Claude Code will pick the right MCP tool (search, get_entity, traverse_graph) and call it. You may see Claude announce "I'll search your Deep Thought knowledge…" before responding.

7

Verify the response cites real data

Claude's response should reference specific sources — meeting titles, source IDs, dates, entity names you recognize. If the answer is generic and doesn't mention anything from your actual knowledge base, something didn't connect.

If you see citations: the connector works. You're done.

If the response is generic:

  • Run claude mcp list and confirm dt-cloud is there
  • Re-trigger by asking Claude to explicitly use the dt-cloud server for the search
  • Check Claude Code didn't fall back to other connectors / web search
  • If still stuck: claude mcp remove dt-cloud then re-add and re-authorize
  • Or email support@deep-thought.cloud
8

How to revoke the connection

Two paths:

From Deep Thought (recommended — invalidates immediately)

Visit app.deep-thought.cloud/settings/devices. You'll see a list of connected MCP clients (one per machine where you set up dt-cloud). Click Revoke next to any entry — the device token is invalidated server-side instantly. Claude Code's next call will get a 401.

From Claude Code (removes local config)

claude mcp remove dt-cloud

This deletes the entry locally. The token stays valid server-side until it expires (or you revoke it from the Deep Thought side too).

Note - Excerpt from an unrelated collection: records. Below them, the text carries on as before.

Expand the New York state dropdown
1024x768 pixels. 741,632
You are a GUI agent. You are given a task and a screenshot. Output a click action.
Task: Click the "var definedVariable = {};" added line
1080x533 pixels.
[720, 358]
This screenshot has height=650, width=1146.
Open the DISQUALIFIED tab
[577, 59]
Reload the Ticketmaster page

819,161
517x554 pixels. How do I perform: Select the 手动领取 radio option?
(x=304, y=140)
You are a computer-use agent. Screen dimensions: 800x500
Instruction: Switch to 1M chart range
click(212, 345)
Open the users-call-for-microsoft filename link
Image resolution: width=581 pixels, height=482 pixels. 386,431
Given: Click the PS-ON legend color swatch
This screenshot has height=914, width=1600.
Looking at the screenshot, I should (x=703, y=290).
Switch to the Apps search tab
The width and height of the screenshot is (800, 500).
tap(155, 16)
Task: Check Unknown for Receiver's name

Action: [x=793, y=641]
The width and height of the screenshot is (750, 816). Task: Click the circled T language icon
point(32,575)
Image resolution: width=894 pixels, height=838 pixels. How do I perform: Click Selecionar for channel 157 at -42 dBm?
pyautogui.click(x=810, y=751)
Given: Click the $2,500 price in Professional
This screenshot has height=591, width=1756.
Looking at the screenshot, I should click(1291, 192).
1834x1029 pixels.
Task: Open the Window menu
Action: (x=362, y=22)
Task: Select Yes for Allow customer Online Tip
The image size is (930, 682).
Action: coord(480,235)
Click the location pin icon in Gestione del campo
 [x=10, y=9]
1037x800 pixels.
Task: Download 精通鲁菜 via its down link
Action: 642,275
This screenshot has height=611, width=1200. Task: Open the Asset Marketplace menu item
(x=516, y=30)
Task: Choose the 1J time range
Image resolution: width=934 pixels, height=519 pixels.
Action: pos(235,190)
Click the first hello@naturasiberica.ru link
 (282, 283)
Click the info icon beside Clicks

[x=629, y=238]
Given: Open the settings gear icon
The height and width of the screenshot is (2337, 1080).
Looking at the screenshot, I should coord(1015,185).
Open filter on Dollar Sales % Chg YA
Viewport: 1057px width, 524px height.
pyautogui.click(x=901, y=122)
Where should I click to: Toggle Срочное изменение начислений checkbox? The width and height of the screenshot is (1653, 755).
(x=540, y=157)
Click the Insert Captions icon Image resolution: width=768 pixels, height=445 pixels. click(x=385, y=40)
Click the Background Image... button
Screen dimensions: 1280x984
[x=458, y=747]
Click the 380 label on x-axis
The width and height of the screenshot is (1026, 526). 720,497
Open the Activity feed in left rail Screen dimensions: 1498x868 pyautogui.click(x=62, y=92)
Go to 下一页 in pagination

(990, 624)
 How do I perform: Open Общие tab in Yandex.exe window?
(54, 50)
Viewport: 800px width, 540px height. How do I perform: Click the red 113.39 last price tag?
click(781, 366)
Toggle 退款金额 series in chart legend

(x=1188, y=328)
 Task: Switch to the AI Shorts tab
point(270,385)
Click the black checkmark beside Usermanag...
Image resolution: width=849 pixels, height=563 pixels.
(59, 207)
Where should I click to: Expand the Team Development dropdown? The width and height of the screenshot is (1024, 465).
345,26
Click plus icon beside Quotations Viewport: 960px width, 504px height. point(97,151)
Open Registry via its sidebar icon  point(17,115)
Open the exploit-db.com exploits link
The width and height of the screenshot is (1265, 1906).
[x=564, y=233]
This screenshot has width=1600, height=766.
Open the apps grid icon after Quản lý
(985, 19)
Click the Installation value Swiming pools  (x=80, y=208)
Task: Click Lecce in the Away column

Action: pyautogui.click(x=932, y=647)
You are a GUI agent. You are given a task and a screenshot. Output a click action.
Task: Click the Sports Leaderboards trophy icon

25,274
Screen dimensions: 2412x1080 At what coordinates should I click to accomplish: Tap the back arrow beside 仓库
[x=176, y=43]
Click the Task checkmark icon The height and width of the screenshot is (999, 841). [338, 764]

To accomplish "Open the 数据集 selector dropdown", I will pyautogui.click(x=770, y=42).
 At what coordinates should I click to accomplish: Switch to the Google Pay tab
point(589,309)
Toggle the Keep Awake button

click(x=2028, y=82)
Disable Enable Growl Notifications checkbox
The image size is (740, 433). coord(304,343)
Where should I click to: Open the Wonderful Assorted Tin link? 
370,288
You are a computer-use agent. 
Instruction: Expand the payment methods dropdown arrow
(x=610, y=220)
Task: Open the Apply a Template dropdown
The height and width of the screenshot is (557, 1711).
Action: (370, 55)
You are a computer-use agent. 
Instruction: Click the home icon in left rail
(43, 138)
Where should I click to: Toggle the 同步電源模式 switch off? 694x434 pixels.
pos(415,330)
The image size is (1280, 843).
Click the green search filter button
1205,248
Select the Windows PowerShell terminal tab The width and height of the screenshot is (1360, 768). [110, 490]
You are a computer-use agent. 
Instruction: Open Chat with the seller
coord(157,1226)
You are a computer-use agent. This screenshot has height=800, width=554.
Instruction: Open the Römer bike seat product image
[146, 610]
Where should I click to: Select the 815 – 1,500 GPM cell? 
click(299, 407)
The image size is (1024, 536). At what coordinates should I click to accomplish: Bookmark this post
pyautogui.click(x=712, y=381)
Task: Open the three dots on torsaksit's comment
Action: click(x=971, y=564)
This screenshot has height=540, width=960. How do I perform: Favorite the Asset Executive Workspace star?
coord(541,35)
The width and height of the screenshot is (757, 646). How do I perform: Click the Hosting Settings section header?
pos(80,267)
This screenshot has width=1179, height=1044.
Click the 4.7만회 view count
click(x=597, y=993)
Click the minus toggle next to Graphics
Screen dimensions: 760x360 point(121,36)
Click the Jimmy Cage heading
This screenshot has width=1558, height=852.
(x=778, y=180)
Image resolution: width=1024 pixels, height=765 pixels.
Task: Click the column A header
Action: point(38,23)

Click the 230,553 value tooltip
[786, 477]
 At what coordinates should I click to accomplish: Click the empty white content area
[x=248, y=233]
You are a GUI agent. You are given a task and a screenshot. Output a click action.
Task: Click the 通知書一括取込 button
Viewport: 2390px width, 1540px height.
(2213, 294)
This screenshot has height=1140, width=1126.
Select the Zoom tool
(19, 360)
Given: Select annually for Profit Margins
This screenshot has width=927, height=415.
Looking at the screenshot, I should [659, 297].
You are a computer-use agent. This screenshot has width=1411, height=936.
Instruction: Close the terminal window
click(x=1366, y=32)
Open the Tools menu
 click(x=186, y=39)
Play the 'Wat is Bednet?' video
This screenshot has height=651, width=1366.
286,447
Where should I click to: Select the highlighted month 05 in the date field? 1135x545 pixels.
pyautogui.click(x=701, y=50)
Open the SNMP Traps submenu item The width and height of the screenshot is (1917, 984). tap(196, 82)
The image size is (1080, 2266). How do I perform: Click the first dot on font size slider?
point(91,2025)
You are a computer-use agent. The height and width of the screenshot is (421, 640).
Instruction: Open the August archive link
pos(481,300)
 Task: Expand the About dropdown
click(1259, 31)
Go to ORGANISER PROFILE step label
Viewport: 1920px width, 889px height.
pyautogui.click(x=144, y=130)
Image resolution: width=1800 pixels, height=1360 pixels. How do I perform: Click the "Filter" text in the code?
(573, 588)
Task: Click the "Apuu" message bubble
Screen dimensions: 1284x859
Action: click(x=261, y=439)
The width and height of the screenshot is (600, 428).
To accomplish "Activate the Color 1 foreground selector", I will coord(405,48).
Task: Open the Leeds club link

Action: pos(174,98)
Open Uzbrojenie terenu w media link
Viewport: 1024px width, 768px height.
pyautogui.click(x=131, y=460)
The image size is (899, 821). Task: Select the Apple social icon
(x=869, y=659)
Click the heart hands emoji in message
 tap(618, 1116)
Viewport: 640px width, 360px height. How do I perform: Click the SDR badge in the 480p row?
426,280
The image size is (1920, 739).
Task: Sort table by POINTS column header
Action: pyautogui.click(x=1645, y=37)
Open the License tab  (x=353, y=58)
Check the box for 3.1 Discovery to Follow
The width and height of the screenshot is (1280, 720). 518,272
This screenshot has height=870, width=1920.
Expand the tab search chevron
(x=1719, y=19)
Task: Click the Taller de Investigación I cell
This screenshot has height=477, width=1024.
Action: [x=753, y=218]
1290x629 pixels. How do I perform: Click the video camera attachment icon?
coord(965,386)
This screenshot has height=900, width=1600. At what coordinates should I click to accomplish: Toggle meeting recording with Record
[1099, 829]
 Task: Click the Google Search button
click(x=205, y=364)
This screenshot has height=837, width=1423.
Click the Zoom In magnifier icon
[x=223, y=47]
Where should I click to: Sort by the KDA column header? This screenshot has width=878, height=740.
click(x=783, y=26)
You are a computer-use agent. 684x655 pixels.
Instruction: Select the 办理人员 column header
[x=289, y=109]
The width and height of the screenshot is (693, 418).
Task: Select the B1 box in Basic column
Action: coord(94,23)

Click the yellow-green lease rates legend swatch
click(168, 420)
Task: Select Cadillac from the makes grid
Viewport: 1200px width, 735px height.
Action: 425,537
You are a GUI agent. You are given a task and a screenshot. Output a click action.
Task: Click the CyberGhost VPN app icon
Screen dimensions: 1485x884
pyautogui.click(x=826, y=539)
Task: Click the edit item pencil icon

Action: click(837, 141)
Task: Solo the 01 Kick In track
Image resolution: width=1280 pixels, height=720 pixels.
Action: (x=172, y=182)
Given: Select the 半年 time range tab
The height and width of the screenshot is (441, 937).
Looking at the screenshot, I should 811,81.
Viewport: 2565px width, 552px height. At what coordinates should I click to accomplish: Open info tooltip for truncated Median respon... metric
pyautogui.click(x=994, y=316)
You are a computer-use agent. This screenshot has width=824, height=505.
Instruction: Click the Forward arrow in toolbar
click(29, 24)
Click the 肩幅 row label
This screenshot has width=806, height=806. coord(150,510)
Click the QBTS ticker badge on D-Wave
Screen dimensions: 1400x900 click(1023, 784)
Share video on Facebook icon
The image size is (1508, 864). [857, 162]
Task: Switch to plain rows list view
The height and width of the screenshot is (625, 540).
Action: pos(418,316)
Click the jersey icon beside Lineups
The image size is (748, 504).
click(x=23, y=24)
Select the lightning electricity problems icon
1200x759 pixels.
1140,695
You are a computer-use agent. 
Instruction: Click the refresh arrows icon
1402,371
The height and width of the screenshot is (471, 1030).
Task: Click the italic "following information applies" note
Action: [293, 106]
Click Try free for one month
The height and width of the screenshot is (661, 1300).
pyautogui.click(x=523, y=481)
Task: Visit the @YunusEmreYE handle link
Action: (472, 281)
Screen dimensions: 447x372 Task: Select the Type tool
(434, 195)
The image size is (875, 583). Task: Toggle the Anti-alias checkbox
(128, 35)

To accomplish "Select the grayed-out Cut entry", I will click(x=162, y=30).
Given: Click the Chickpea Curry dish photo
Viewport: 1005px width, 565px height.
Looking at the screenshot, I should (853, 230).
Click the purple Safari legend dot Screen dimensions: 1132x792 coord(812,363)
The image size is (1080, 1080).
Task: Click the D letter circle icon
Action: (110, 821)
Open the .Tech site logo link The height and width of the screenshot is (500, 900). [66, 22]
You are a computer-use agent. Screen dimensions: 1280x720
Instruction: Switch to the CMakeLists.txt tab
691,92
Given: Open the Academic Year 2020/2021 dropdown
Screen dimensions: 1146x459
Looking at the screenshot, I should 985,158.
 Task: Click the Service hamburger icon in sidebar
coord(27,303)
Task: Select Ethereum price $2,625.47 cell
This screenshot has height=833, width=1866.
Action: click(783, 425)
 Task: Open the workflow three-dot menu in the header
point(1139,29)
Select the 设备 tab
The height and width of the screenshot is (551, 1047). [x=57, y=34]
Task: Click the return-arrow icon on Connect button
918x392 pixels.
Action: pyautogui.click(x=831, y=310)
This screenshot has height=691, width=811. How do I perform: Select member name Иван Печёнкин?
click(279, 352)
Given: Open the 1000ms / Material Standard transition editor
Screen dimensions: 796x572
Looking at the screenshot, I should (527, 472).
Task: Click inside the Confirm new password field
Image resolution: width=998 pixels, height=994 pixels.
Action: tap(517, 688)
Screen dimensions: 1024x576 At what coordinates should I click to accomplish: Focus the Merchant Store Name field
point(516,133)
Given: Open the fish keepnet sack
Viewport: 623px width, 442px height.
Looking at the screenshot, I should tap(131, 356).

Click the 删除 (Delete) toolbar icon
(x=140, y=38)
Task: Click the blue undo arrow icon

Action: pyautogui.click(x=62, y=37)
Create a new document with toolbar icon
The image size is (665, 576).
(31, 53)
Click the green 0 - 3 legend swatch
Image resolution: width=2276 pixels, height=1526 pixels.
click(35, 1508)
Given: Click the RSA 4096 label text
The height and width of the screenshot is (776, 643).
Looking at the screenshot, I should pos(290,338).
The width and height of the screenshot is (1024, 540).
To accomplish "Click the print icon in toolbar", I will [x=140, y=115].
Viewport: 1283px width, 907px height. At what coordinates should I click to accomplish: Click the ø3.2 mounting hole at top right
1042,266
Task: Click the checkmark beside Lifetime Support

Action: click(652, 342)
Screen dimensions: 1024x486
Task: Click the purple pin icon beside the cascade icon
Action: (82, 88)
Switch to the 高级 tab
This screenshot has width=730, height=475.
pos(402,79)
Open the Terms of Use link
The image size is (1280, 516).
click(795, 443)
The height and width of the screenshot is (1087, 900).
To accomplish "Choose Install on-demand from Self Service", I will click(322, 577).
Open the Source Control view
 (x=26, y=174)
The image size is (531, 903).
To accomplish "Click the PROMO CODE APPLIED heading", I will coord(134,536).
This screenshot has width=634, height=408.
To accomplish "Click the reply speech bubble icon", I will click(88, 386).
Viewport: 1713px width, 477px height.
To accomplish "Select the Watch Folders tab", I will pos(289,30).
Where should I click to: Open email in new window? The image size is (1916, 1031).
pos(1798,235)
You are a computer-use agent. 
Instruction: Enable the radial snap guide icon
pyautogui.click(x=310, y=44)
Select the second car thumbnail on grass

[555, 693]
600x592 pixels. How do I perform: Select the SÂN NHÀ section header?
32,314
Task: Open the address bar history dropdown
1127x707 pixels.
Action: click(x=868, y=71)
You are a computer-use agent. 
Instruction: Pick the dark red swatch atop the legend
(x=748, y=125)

Best practice: revoke from Deep Thought first (invalidates the token), then remove from Claude Code (cleans up the local config).

9

Done

Claude Code can now read your Deep Thought knowledge from any terminal. Run claude in any project directory and ask questions in plain English — Claude will pick the right MCP tool and answer with citations.

Patterns that work well

  • Daily standup prep. "What did we decide in yesterday's standup?" → Claude pulls the source, lists decisions and action items.
  • Codebase + knowledge. "This file references the 'foo' service — what did we discuss about it in the architecture meeting?" → Claude combines code-reading with MCP.
  • Action-item harvest. "List every open action assigned to me, grouped by project." → Claude reads actions from Deep Thought directly.